While the digital divide may be shrinking in the United States, it is getting wider in our nation’s rural communities, and this is costing these communities $47 billion a year, according to a recent study by the U.S. Chamber of Commerce and Amazon. With a rural population of roughly 22 percent, Indiana has reason to be concerned.

The digital divide—a gap in access to information and communications technology— was generally seen as shrinking in recent years with the proliferation of mobile phones, which provide some internet access via 3G or 4G technologies. However, as the role of digital technology expands to touch nearly aspect of our lives, cellular technology simply can’t keep pace.

Urban areas have responded by laying high speed fiber to meet the needs of today’s data hungry applications. However, the low density of residents per mile plus the high cost to install fiber make this unaffordable for communications providers in many rural areas. Even 5G wireless networks, which promise data rates up to 100 times faster than previous cellular technology, are out of reach for most rural communities because each 5G antenna requires a fiber data pipeline.

So, the divide feeds on itself, and is quickly becoming both a social issue and an economic development challenge in rural communities.

Despite these challenges, rural Hancock County just east of Indianapolis is considered the most connected county in the state. Not a coincidence, McCordsville, in Hancock County, is the second fastest growing community in Indiana and a model of connectivity: 100 percent of its homes and businesses have high speed fiber with synchronous internet access of up to 100 gigabits.

A recent economic development study of the Mount Comfort Corridor in Hancock County by the Urban Land Institute highlighted that the area benefits from the "exceptional fiber optic capability" required for business and economic development.

Hancock County has been able to achieve this because its rural utility co-op, NineStar Connect, lays fiber whenever they install other utility services, like electric. This means they efficiently “dig once but lay twice,” and use existing conduits to bring fiber right to the home or business. NineStar now offers fiber optic services in 10 rural Indiana counties.

Today, more than half of Indiana’s 92 counties have declining populations and dwindling tax receipts. This can impact quality of education, reduce quality of place, and accelerate population outflow. It’s a vicious cycle that is difficult to reverse, but fiber can help by driving economic development and promoting quality of place.

The Chamber of Commerce study noted that Indiana could add more than $2 billion to its GDP each year if all rural communities had broadband services. An example of how valuable fiber is to rural communities is Intat Precision, an automotive component manufacturer based in Rushville. Facing the need to expand in order to survive, the company considered leaving the city in order to get the fiber infrastructure needed to operate. NineStar was able to accommodate this need, enabling the company to stay, expand and invest in additional jobs.

Fiber is a true economic driver. A study conducted by the Purdue Center for Regional Development found that every dollar invested in broadband in Indiana’s rural communities returns nearly $4 to the economy, with gains in the areas of modern healthcare and education, economic and workforce development, farm income, and consumer savings.

In addition to powering a host of home-based businesses, from Etsy storefronts to entrepreneurial start-ups, fiber fuels telecommuting and provides a means to solve the worker shortage in high-priced cities by giving rural residents the ability to work from home.

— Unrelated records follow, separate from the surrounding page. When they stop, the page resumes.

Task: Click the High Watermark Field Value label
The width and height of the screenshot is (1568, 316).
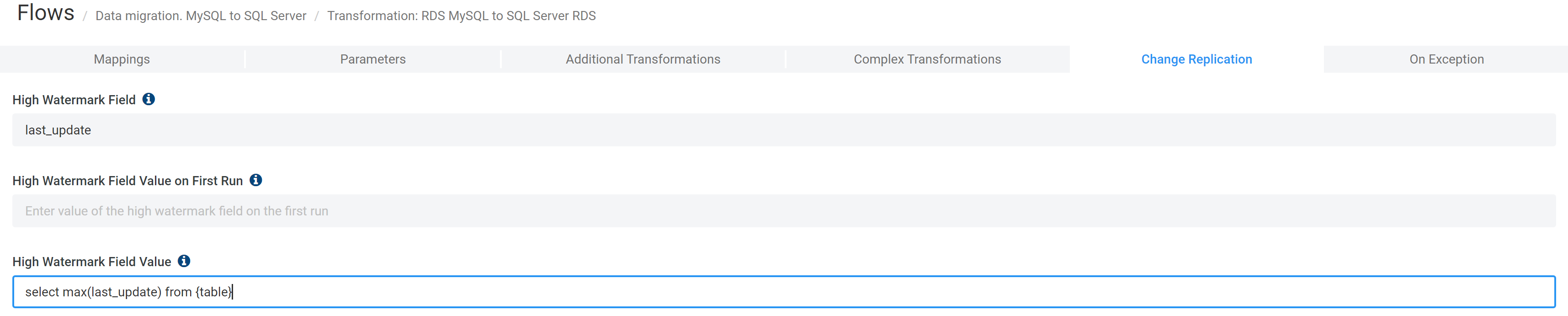Action: [x=91, y=262]
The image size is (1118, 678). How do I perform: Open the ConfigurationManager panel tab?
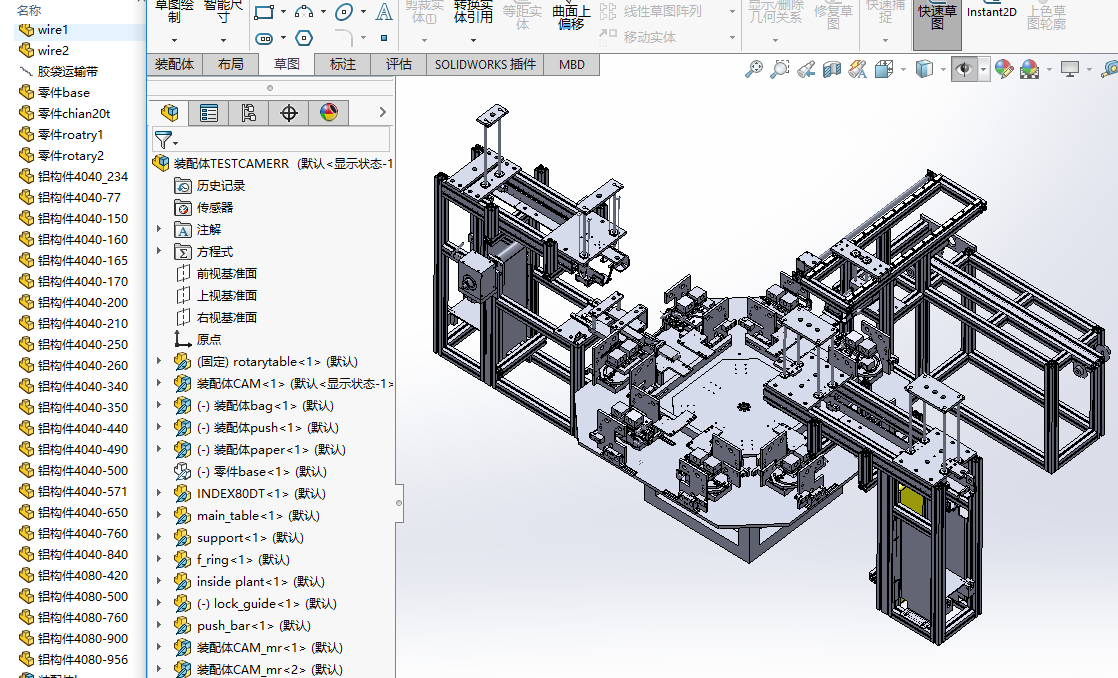point(249,113)
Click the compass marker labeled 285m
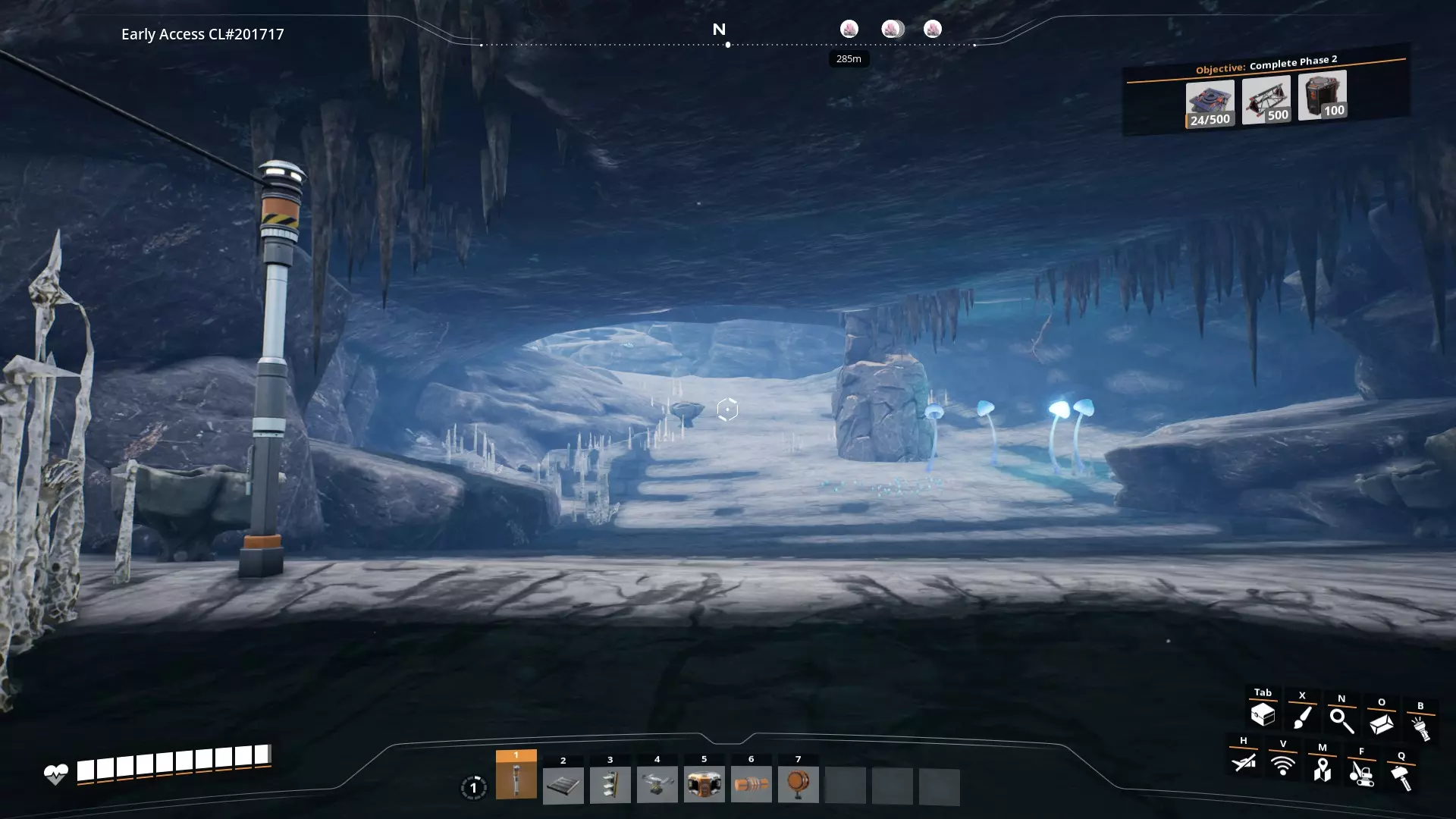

Fiber connectivity also will help drive the next generation of smart farming with a host of internet-enabled agri-tech applications, such as self-driving tractors, drone-enabled field surveyors, and leaf scanners that can detect crop nourishment needs.

Finally, when it comes to economic development and future viability of our rural communities, fiber will provide the connections that will entice people to come live in these areas and help them thrive. Imagine your child coming home from school with a digital device and not being able to use it at home. It’s not uncommon in rural areas for parents to spend the evening at the library or the local McDonalds so their kids have access to WiFi in order to complete assignments. Or imagine having to drive 25 miles to see a doctor because you don’t have a way for your Internet-connected monitor to relay vital health information. These scenarios play out every day in rural Indiana.

Indiana Governor Eric Holcomb should be celebrated for his $100 million Next Level Connections Broadband Grant Program, which recognizes that sustainable solutions to the state’s rural digital divide will not come from large, out-of-state corporations but through community-based solutions. 

Nearly 100 years ago, consumer-owned local non-profit cooperatives formed to connect rural farms and residences to the electrical grid, fueling economic opportunity and quality of life in these communities. Those electric co-ops continue to service areas that larger corporations choose not to ignore. They may very well be a key vehicle to solving the digital divide in Indiana’s rural communities today.

In order to attract the businesses, commerce and residents needed for vibrant rural communities, residents must demand connectivity that’s on par with what’s available in urban areas, and look for creative solutions to get it. This includes tapping the resources of non-profit rural utility co-ops that have figured out sustainable business models that work in rural communities where traditional utilities have not.

Michael Burrow is president and CEO of NineStar Connect.